Secretary of State Mike Pompeo says it is ultimately up to North Korean leader Kim Jong Un whether a planned summit with President Donald Trump takes place. "They may end up somewhere in between, which Trump officials sometimes say is unacceptable".

"It may not work out for June 12", Trump said of the Singapore meeting, adding in a now familiar non-committal riff: "if it does not happen, maybe it will happen later".

He said he had raised it with Kim "and it will be part of the discussions as we move forward".

The North has threatened to pull out of an unprecedented summit between Mr Kim and USA president Donald Trump in Singapore on June 12th if Washington demands Pyongyang unilaterally abandon its nuclear arsenal.

Pompeo: 'Bad deal' with North Korea is not an option

Citing sources familiar with the preparations, The Washington Post reported Tuesday that Kim was less concerned about meeting Trump than he was about what might happen at home in Pyongyang while he's gone.

Politically, Trump has invested heavily in the success of the meeting, so most USA officials, as well as outside observers, privately expect it will go ahead. But as the date draws near, Trump's divergence from his top aides, the differences between the two sides and these high stakes are coming into sharp relief. "Why would we live in difficulties because of our nuclear arsenal if and when we build trust with the USA and promise an end to the Korean War". Failure could all but destroy hopes of a peaceful solution to the crisis.

The delegation, which includes White House Deputy Chief of Staff Joseph Hagin and deputy national security adviser Mira Ricardel, was being dispatched after Trump said on Tuesday there was a "substantial chance" the summit would be called off amid concerns Pyongyang is not prepared to give up its nuclear arsenal. "I don't want to get him in trouble, he lives next to China".

In a Saturday statement on the restaurant workers, Pyongyang said it would "prudently watch the further attitude" of South Korea.
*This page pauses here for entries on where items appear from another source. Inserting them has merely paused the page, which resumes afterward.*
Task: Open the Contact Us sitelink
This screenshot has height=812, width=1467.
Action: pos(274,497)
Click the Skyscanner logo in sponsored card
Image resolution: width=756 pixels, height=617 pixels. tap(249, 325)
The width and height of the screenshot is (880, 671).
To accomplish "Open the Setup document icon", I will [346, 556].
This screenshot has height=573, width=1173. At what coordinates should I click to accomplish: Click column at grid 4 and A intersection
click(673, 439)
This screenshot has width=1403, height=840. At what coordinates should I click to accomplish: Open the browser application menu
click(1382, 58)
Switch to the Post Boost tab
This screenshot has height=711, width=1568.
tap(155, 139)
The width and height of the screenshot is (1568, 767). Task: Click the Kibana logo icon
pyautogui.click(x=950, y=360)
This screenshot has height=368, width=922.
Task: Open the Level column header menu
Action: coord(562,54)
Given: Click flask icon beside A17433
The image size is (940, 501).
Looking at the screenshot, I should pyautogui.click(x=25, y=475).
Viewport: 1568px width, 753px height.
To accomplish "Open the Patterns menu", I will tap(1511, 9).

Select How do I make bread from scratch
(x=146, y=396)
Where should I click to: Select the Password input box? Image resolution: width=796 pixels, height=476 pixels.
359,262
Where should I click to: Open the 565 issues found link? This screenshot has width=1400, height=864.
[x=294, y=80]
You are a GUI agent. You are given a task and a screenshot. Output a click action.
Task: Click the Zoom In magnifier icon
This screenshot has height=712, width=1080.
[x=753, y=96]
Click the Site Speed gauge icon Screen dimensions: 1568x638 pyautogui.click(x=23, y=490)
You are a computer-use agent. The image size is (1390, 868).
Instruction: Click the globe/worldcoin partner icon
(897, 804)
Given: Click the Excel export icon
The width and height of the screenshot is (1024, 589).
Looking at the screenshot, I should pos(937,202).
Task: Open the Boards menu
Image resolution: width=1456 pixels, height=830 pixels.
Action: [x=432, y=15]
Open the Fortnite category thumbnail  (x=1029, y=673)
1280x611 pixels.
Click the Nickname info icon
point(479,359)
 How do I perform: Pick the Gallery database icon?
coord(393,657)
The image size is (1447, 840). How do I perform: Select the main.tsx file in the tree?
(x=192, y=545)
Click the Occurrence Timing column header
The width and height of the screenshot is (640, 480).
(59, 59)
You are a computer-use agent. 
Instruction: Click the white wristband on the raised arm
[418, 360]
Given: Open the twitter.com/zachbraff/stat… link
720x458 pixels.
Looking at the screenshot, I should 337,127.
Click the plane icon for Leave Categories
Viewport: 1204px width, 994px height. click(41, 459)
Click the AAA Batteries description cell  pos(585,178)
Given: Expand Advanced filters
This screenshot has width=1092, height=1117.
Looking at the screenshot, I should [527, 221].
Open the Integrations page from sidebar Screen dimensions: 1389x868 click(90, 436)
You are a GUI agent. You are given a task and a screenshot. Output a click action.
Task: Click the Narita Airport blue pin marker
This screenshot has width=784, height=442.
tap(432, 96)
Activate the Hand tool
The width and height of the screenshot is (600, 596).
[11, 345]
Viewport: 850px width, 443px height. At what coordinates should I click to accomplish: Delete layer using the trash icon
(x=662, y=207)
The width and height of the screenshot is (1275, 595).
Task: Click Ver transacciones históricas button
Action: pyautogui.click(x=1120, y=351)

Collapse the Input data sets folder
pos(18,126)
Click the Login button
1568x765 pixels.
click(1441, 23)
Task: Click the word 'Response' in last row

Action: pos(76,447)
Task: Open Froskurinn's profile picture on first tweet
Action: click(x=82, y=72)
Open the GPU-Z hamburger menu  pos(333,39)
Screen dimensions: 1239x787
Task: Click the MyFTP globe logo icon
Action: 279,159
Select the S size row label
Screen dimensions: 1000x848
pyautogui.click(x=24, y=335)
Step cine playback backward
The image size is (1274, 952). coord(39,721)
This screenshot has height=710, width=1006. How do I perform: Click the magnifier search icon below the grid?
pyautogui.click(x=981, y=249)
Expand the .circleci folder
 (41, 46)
Trump has expressed suspicion that the North's recent barbs against the USA were influenced by Kim's unannounced trip to China two weeks ago - his second in as many months. "I don't think anybody's ever been treated better in China in their history", he said.

"The government will swiftly carry out necessary measures for the journalists such as granting approvals for visiting North Korea and providing transportation", the ministry said. The North also threatened to abandon the planned Trump-Kim meeting over USA insistence on rapidly denuclearizing the peninsula, issuing a harshly worded statement that the White House dismissed as a negotiating ploy.

However, the Unification Ministry said today that Pyongyang had now granted them permission. "But let me very clear: nothing has changed about the policy of the United States of America".

"I will guarantee his safety, yes". White House spokesman Raj Shah said the effort would be led by Joe Hagin, deputy chief of staff for operations.

Troy Stangarone, senior director of congressional affairs and trade at the Washington-based non-profit Korea Economic Institute, told Xinhua that despite the recent tensions, a postponement of the Trump-Kim meeting is more likely than cancellation.

"And we find ourselves standing one step closer to the dream of achieving complete denuclearization on the Korean Peninsula and world peace".

U.S. officials were prepared to press Moon on the recent shift in tone, hoping to determine whether it is a signal of changing intentions or whether the North is simply trying to test Trump's willingness to negotiate ahead of the summit.